Hotmail founder Jack Smith and another Hotmail alum are among the players in a stealth e-mail infrastructure company called Godspeed Networks.

Ben Charny Staff Writer, CNET News.com
Ben Charny
covers Net telephony and the cellular industry.
Ben Charny
2 min read
Hotmail founder Jack Smith and another Hotmail alum are among the players in a new, stealth e-mail infrastructure company called Godspeed Networks, which hopes to launch its product--whatever it may be--by year-end.

Smith and other angel investors have quietly pumped about $2.5 million into the company, which Smith described as "going for the pain points" of e-mail infrastructure, namely speed, reliability and adapting to demand.
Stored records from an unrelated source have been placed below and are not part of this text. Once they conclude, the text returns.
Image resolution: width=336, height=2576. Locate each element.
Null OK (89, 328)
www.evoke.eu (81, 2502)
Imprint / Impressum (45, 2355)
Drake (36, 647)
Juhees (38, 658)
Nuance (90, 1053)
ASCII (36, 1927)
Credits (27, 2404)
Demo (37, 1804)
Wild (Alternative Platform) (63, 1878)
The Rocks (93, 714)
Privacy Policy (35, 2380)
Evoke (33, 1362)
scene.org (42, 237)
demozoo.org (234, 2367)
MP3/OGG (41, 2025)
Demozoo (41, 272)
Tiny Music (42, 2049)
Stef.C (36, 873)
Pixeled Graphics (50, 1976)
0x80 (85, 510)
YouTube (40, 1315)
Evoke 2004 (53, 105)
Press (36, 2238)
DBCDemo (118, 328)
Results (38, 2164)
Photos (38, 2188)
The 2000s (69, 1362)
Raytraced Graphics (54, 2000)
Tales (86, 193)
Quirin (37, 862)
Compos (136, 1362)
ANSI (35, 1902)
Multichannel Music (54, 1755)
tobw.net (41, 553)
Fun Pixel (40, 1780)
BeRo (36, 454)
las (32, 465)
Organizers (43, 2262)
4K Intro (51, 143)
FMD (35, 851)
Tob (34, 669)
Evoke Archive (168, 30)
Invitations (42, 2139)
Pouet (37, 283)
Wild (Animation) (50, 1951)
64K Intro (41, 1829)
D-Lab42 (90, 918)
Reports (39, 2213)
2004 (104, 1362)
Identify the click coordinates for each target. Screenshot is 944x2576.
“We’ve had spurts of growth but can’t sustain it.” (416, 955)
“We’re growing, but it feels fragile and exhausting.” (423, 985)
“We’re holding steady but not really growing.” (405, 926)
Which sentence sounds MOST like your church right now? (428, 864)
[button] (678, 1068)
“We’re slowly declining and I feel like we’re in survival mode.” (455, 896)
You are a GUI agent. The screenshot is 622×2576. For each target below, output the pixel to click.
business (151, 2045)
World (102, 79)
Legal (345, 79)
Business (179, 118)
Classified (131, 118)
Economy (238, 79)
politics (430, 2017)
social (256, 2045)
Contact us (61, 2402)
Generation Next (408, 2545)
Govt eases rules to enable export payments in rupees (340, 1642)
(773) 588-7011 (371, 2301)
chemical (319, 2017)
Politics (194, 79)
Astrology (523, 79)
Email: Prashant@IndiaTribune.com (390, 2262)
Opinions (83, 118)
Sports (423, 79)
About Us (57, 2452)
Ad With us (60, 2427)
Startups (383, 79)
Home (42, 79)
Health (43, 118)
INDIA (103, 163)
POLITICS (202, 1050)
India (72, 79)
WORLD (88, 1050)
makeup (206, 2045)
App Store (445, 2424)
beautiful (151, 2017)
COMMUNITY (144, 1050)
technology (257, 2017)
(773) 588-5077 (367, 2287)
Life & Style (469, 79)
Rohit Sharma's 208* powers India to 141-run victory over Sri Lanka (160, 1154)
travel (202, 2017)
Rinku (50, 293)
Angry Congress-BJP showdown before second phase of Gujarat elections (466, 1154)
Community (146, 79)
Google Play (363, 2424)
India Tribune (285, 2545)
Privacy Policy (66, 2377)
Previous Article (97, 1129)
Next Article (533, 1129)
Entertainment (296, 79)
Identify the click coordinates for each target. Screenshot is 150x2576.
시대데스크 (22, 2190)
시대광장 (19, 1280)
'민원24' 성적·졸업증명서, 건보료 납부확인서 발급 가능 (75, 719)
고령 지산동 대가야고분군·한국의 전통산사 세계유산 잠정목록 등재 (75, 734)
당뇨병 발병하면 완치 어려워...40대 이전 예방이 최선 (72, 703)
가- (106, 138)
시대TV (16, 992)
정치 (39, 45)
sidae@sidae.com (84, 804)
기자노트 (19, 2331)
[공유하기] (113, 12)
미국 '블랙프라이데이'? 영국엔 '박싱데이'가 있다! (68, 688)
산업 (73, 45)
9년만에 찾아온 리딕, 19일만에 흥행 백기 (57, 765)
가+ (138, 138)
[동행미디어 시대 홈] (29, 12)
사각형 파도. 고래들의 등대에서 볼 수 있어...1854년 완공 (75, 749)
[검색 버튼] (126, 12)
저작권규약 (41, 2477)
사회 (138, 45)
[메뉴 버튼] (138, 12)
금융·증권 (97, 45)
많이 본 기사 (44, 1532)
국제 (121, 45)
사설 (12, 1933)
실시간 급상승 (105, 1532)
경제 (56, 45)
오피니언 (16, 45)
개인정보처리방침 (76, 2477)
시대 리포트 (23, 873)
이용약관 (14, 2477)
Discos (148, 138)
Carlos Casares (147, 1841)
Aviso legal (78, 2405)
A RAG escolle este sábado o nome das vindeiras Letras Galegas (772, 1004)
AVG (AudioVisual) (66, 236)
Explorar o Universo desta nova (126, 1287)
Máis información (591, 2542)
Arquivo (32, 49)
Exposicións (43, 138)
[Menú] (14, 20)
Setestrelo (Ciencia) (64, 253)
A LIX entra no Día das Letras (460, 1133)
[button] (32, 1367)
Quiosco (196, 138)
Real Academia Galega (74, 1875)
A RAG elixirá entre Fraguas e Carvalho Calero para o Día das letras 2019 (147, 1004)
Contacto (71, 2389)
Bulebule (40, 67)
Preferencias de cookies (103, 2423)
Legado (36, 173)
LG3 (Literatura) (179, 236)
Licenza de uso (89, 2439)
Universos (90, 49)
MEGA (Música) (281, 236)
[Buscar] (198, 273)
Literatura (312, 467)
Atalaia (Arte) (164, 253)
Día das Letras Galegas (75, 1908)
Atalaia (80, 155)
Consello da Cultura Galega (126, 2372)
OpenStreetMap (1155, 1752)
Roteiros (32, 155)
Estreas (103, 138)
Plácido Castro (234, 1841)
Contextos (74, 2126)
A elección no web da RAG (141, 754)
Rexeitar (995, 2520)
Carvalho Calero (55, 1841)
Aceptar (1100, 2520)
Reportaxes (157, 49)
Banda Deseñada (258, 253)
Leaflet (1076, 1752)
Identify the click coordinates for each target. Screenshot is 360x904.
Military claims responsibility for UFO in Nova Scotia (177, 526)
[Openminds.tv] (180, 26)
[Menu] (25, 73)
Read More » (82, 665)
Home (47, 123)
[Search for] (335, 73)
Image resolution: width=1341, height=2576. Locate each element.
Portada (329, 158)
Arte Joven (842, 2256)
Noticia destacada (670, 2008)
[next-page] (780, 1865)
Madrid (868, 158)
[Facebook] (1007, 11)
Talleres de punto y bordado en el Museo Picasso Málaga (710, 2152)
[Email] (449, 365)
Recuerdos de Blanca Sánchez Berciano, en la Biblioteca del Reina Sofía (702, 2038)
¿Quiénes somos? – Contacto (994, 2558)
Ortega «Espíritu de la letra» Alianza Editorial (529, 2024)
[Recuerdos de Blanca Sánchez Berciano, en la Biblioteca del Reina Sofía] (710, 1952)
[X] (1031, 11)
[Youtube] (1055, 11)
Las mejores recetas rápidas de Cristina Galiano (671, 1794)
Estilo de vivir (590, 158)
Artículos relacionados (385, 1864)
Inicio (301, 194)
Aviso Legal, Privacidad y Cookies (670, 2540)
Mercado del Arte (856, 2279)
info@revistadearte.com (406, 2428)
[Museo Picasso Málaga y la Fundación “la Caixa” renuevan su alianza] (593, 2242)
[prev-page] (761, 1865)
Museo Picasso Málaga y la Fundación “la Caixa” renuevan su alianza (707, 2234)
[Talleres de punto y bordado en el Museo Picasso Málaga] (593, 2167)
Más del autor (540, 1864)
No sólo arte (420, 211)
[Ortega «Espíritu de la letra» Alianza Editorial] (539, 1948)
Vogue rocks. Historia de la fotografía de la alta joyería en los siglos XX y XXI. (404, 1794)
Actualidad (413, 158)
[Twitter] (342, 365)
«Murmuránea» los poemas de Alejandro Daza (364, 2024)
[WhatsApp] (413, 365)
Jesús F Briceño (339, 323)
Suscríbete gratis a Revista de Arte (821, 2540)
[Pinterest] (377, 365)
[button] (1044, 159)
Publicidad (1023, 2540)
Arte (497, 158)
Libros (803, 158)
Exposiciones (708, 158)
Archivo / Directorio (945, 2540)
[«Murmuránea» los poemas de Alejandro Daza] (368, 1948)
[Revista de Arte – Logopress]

Smith co-founded Hotmail with fellow Apple Computer and Firepower staffer Sabeer Bhatia. The partners sold the Web-based e-mail service to Microsoft on Dec. 31, 1997, in a deal valued at nearly $400 million.

Scott Weiss, who headed business development at Hotmail, is serving as Godspeed's chief executive. Scott Banister is the company's vice president of products. Banister was founder of Listbot, the largest e-mail list on the Web. Banister and Weiss were also co-workers at Idealab. Both left the troubled start-up incubator last year.

"This is something we could have considered doing at Idealab had we not left," Weiss said.

Weiss and Banister were coy about what Godspeed is working on, preferring to drop hints rather than divulge a full-blown description of the company's products and goals.

Both described it as an e-mail infrastructure play that hopes to patch holes in the existing network--not create an entire new e-mail system. The company will also strictly address infrastructure problems rather than try to sell something to individual consumers.

"We're trying to keep under the radar," Weiss said.

Banister expects the Godspeed products to start emerging by the end of this year.

But both had no trouble talking about the company name. No, Banister said, the company isn't getting into the religious spam business.

"Godspeed is a successful journey, which applied to e-mail and the success of our company," he said.